> _Problem_: How many lines of these entries hold the string "height"? Reply with the number alone.

Saved entries
════
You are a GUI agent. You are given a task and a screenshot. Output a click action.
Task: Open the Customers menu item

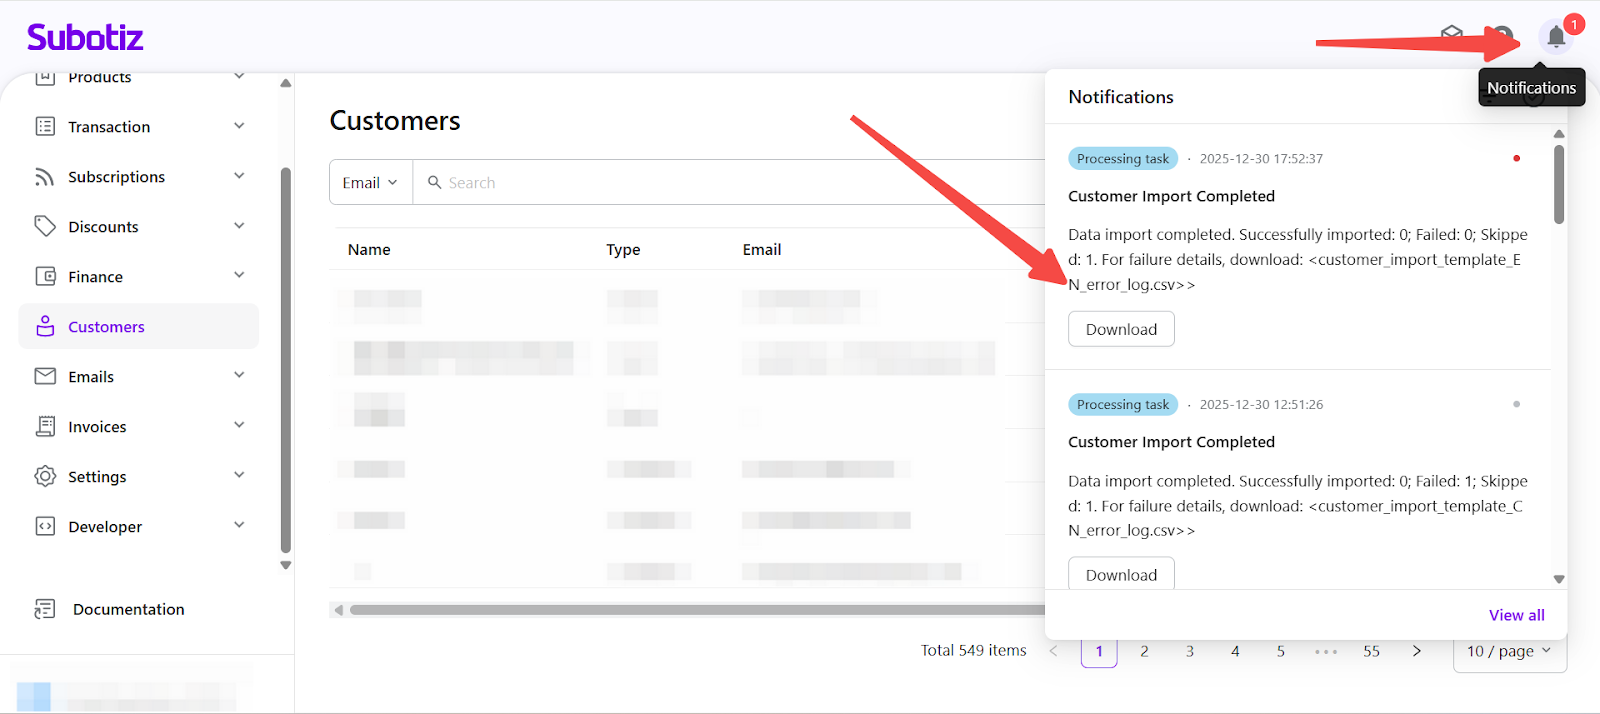click(106, 327)
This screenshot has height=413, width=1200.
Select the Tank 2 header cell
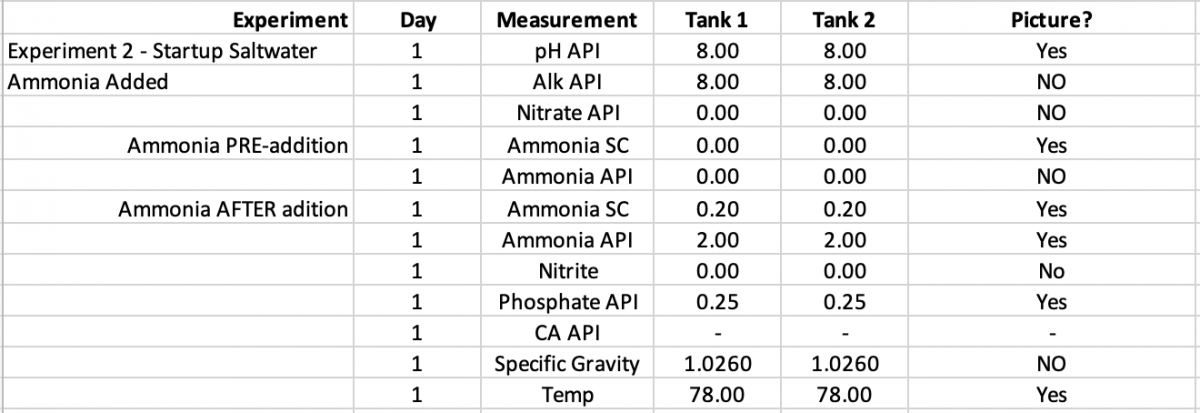tap(845, 19)
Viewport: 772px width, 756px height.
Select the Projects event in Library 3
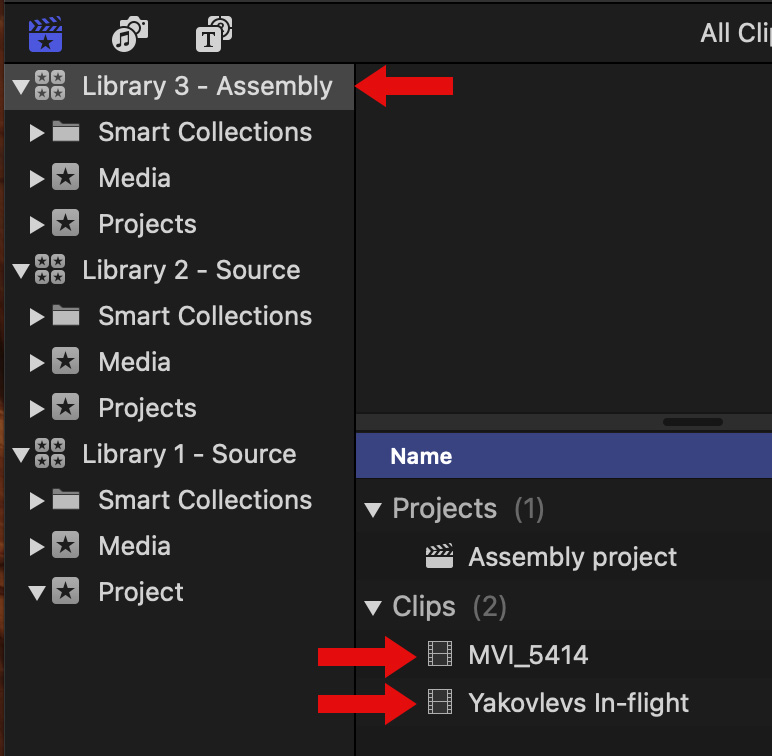pyautogui.click(x=147, y=224)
════
> _Response_: 2